The [Aeromedical Services Provider] is not in a position to audit HLS operators’ policies, procedures, or compliance requirements - particularly given the scale of our network, which includes more than [number] HLS sites across the regions we service.

That said, hospitals are generally open to receiving feedback from us regarding matters such as unserviceable lighting, overgrown vegetation, windsock issues, and similar concerns at HLS locations; however, our involvement typically does not extend beyond that.

Like many helicopter operators, we subscribe to SafeHelipads, which is a valuable resource for information on individual HLS conditions and serviceability, as reported by users of those sites. However, it operates independently of the HLS operators themselves, and few add value to that content.

Regulator's response

Thank you for the opportunity to review the REPCON. CASA has reviewed the REPCON and the named party responses. 

CASA does not currently regulate the training of personnel at helicopter landing sites (HLS) who are not members of the helicopter operator’s personnel.
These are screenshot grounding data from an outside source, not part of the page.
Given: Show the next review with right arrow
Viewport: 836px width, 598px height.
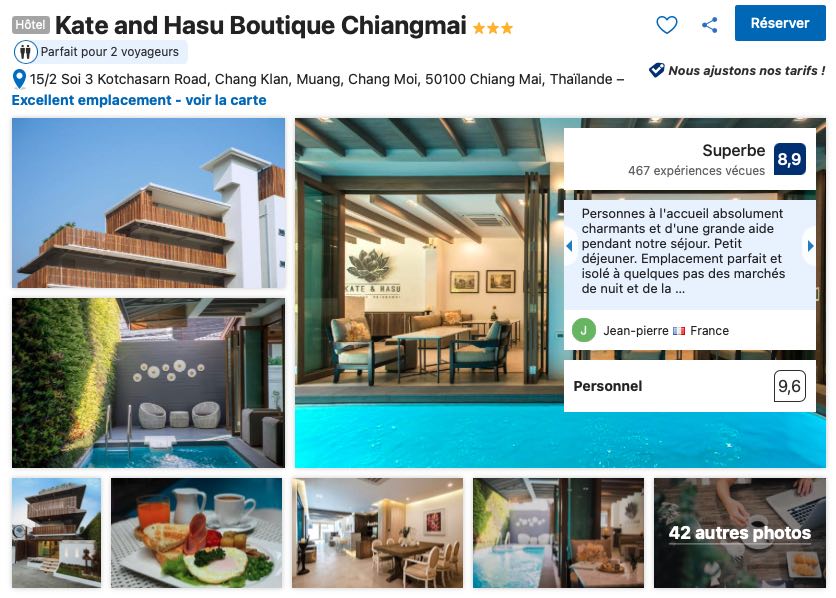Looking at the screenshot, I should [x=810, y=246].
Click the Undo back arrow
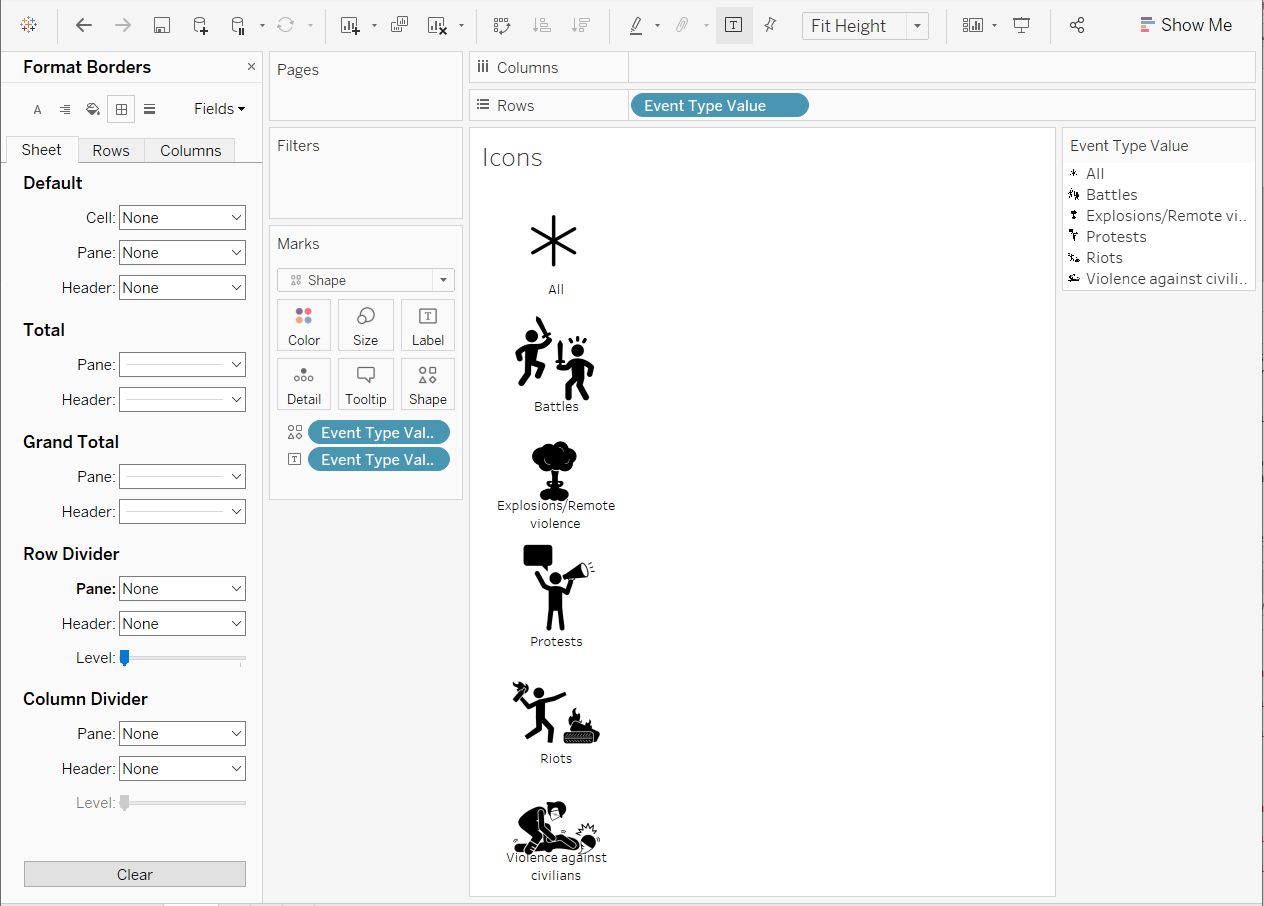This screenshot has width=1264, height=906. (84, 26)
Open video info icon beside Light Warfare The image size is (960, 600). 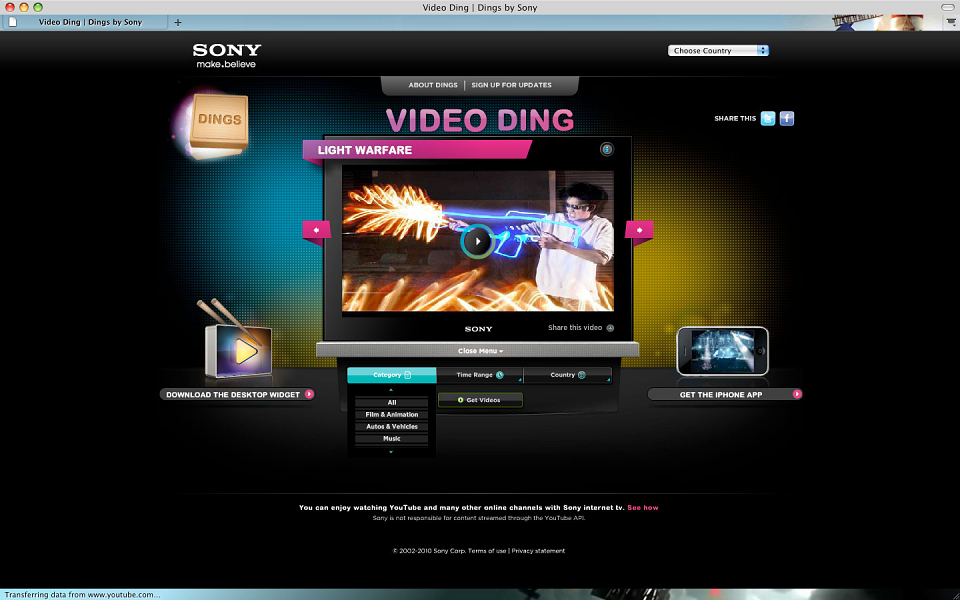(607, 149)
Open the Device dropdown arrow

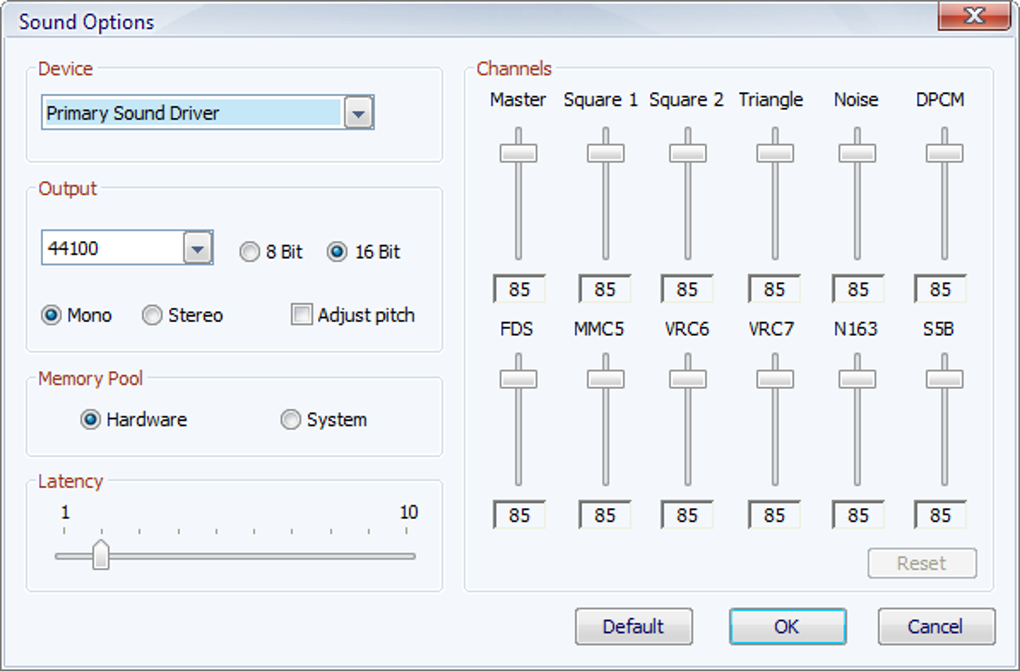(359, 113)
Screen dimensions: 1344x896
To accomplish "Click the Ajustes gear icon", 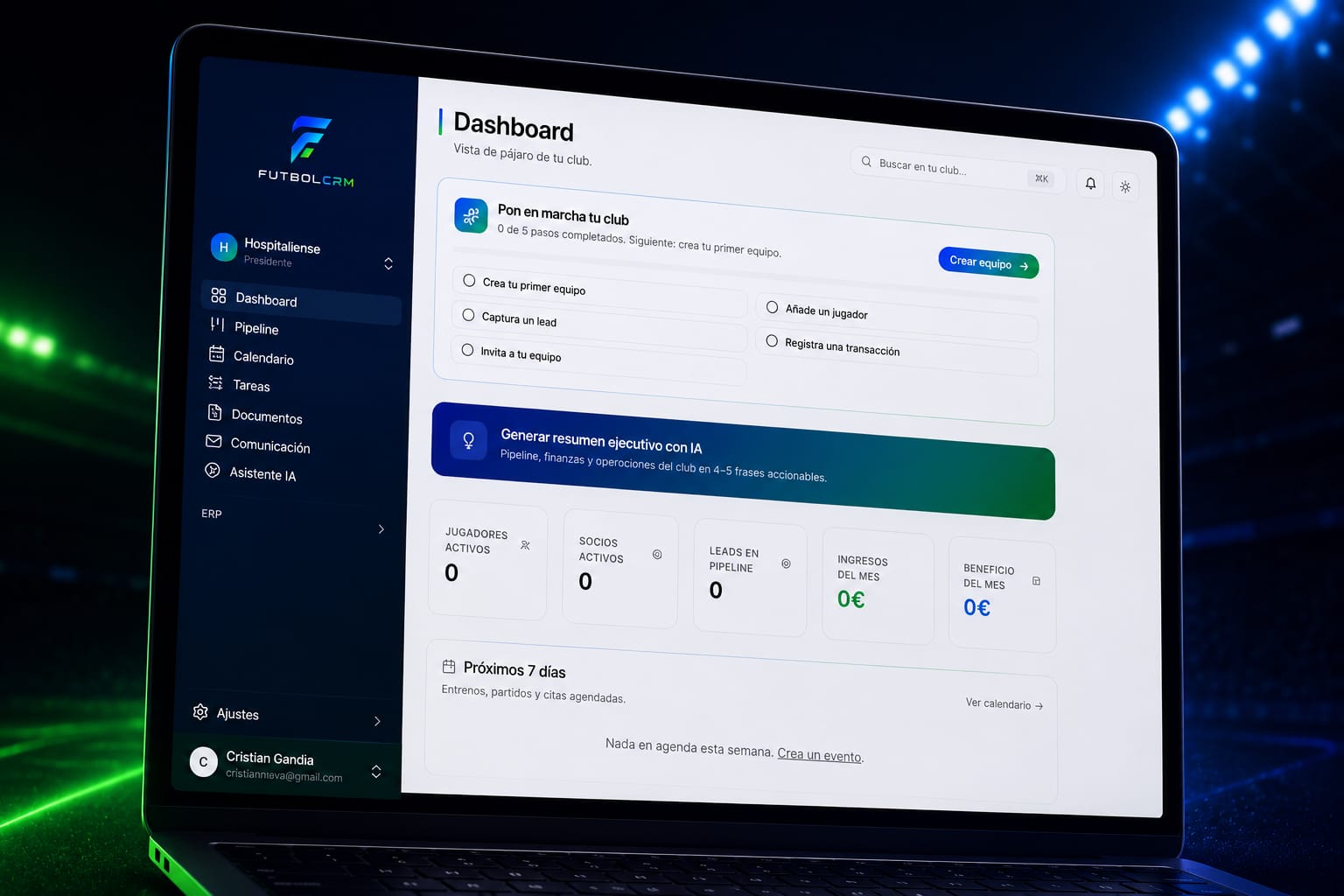I will 200,711.
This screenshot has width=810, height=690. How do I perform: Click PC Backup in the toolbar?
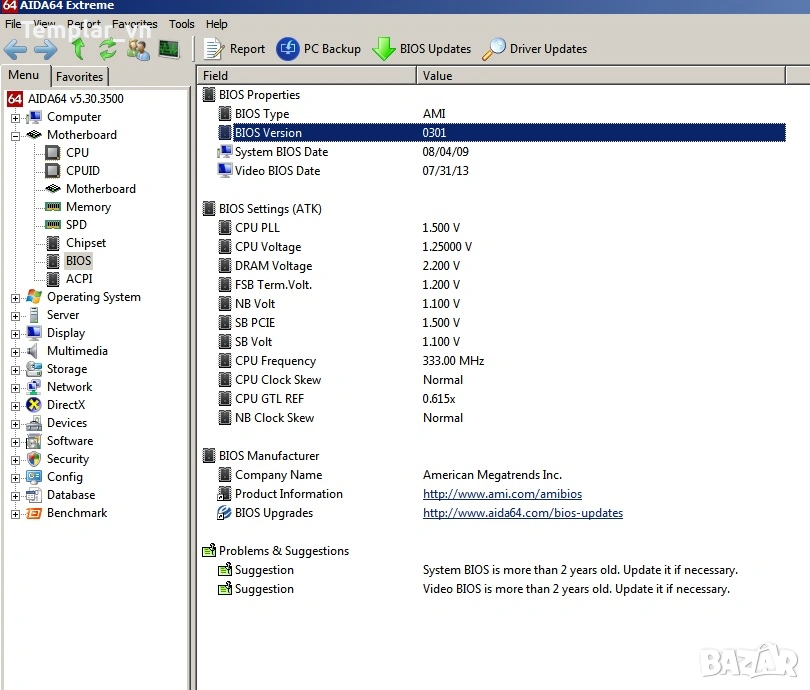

The education, training and safety of ground personnel is normally an OH&S responsibility of their employer, in this case who is also the HLS operator, and as identified in the named party response, procedures are documented in the relevant organisational policy documents for this purpose. 

Regarding the comments raised about non-trained personnel 'supporting helicopter aeromedical services', CASR subregulation 119.170(5)(d) requires an operator, in this case a medical transport operator to have a training and checking system for their operational safety critical personnel, who are NOT flight crew or cabin crew. This is intended to capture any ground staff supporting operations at the HLS carrying out the named tasks in the REPCON and this should be confirmed with the author of the REPCON and any operator involved. 

The concern may be also addressed by any medical transport operator involved in the operation described within the REPCON.

ATSB comment

In the Australian civil aviation context, the management of safe operations at helicopter landing sites (HLS) falls to a collaboration between site users (in this case, the Aeromedical Service Provider) and the site operators (in this case, the Healthcare Service Provider).

Both parties have an intrinsic, shared responsibility to ensure that all personnel involved in the operation of services at HLS' are proficient in the safe conduct of those services and cognisant of the associated risks and their management.

Like aircrew, all ground-based personnel supporting HLS operations must receive training and instruction in accordance with approved procedures. Such personnel must be assessed and found competent in those procedures before being requested or permitted to undertake HLS duties.

Further, both parties have a collective responsibility to assess and assure the maintained and ongoing competency of staff under their respective organisational control.